The four peers who acted as the King's pallbearers, together with Dorset and Seymour, remained a close-knit political grouping throughout the 1640s. But that decade saw a gradual disintegration of the broad Constitutional Royalist front which had existed in the summer of 1642. From 1645–6 onwards, Hyde was exiled and isolated; Culpepper remained influential but henceforth in association with Jermyn and Ashburnham; and Strangways was in prison. The Constitutional Royalists increasingly formed discrete clusters of individuals, small political constellations which had similar values, but scarcely collaborated with each other. They were ideologically aligned, but not politically co-ordinated.

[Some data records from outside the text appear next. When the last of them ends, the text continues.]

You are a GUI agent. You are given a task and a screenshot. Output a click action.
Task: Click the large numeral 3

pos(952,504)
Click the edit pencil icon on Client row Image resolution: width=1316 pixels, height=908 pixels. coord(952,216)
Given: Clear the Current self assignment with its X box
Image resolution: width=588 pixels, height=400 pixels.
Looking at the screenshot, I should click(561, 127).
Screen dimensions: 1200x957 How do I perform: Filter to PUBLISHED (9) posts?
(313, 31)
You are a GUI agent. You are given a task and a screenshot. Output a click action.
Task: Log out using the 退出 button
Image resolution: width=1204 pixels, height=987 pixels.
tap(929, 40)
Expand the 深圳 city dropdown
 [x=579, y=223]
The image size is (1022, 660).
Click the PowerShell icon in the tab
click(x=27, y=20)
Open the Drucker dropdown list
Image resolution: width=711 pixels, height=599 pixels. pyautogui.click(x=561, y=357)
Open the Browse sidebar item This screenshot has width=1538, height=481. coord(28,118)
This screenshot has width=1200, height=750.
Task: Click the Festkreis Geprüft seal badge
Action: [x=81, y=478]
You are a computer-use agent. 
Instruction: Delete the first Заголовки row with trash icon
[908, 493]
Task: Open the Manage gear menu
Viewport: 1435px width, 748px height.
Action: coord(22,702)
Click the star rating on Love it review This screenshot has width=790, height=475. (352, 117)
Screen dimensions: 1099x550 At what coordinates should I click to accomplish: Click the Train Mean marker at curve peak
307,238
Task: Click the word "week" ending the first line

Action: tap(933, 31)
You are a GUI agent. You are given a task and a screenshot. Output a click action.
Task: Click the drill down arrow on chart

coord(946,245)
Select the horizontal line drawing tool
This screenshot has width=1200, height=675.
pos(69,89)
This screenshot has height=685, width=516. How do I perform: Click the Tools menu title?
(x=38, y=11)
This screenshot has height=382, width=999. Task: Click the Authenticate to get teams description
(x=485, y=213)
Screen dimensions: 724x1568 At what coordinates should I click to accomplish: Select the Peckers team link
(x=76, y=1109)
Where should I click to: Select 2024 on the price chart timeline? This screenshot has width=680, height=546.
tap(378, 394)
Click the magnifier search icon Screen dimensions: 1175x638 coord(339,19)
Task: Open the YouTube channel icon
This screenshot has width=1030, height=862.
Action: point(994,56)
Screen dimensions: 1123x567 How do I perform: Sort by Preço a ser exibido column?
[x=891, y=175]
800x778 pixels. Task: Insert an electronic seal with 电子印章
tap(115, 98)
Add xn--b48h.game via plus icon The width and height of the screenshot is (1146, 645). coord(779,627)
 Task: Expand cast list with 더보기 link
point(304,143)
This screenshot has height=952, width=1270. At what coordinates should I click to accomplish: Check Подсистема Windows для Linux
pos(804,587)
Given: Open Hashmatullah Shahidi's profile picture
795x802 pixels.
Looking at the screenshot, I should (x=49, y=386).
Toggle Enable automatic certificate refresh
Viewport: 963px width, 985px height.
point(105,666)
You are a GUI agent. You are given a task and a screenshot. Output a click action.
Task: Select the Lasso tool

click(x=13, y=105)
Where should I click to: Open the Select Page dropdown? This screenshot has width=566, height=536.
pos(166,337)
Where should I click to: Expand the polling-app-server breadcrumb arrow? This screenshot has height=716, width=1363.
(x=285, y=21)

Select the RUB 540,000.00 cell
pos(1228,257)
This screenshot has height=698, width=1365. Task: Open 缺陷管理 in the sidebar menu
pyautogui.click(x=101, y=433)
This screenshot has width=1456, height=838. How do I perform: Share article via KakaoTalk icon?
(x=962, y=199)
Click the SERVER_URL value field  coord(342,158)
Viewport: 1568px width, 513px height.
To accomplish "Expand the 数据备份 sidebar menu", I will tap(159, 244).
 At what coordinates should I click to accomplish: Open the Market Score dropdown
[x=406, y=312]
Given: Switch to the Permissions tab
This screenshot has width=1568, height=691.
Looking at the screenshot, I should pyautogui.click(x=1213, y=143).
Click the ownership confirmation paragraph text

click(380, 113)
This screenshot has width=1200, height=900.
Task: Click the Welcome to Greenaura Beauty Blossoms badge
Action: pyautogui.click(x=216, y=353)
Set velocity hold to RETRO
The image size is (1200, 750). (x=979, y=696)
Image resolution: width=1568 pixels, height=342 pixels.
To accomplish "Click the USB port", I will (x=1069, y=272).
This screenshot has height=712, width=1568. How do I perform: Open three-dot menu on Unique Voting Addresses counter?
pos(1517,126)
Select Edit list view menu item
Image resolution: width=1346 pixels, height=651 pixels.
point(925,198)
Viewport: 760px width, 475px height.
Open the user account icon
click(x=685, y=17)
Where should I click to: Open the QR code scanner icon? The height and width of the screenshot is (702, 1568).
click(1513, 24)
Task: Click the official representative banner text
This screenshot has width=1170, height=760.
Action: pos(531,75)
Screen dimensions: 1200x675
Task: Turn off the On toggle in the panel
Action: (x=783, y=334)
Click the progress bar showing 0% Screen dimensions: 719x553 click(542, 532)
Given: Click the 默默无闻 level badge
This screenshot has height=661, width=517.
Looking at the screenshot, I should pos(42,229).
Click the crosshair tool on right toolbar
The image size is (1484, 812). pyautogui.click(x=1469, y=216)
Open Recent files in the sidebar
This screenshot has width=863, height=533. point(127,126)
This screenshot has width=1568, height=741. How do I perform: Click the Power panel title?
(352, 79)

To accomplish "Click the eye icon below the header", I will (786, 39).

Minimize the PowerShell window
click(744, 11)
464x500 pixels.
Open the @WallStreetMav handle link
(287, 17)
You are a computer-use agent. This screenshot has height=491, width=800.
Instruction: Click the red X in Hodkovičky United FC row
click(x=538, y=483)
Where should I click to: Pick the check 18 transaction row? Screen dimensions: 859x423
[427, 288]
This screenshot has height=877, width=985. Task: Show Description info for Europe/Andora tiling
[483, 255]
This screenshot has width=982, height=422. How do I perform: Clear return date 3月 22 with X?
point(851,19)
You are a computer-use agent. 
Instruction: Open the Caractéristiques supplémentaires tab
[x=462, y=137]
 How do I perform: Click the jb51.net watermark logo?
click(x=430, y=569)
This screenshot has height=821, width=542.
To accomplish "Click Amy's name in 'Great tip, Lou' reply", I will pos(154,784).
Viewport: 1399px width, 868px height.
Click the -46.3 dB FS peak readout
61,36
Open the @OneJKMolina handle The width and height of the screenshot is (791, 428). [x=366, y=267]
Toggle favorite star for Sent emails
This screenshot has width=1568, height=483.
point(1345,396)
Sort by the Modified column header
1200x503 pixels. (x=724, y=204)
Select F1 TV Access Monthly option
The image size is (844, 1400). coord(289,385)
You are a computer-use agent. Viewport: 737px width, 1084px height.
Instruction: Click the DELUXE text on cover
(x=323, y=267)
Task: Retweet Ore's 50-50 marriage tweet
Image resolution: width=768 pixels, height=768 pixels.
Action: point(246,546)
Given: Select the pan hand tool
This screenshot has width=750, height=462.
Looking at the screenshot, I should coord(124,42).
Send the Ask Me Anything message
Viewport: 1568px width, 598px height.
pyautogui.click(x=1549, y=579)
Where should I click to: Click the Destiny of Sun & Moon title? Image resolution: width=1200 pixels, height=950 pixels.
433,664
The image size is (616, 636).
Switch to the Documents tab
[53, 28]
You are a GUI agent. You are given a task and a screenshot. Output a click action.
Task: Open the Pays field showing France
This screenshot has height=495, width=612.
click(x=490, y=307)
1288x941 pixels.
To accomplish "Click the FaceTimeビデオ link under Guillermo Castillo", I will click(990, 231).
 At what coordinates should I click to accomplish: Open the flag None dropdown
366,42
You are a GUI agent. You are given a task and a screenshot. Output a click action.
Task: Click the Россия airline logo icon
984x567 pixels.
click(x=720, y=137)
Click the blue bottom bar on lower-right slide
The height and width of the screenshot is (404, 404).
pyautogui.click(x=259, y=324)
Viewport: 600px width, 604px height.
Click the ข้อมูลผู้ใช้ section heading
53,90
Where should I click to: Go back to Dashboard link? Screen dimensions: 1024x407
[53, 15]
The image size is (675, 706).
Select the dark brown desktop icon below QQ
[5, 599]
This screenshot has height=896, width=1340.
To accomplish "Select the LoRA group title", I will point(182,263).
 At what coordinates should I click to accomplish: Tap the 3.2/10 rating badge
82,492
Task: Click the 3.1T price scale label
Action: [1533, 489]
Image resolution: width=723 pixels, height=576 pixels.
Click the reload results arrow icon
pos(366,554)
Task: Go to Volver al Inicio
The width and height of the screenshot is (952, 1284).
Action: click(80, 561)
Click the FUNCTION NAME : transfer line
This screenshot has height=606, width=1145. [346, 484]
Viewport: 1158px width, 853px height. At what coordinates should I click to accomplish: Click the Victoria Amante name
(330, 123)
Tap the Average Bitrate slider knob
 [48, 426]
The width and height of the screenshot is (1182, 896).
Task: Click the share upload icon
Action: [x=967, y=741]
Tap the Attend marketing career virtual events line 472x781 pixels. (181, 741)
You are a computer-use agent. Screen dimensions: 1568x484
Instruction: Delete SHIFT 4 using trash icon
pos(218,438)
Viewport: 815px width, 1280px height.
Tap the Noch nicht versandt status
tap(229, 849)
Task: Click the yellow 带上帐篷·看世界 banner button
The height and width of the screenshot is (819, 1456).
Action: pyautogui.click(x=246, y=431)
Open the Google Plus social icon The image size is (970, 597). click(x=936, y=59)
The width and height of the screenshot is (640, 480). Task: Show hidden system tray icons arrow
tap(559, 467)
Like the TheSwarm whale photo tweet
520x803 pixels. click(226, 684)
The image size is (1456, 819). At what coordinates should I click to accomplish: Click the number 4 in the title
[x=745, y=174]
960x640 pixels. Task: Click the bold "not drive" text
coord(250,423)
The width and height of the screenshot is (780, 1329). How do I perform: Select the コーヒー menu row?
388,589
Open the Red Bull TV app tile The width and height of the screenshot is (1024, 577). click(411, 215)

This brings us to the question of how far there was a coherent theory of Constitutional Royalism during these years. This chapter will suggest that a number of writers advanced ideas very similar to those of the King's moderate advisers. Eight authors stand out as the leading exponents of Constitutional Royalist theory: John Bramhall, Sir Charles Dallison, Dudley Digges the younger, Henry Feme, James Howell, David Jenkins, Jasper Mayne and Sir John Spelman. None of these was a member of the Long Parliament, nor were they ever involved in peace negotiations. The majority of them had works published at Oxford during the first Civil War. These were nearly all produced by the printer to Oxford University, Leonard Lichfield, who also printed the King's declarations and proclamations during these years. It would be unwise to attribute much significance to this beyond the fact that Lichfield clearly did not print things which the Court found objectionable: writers at Oxford would naturally have used Lichfield and this fact does not in itself reveal much about their attitudes or connections.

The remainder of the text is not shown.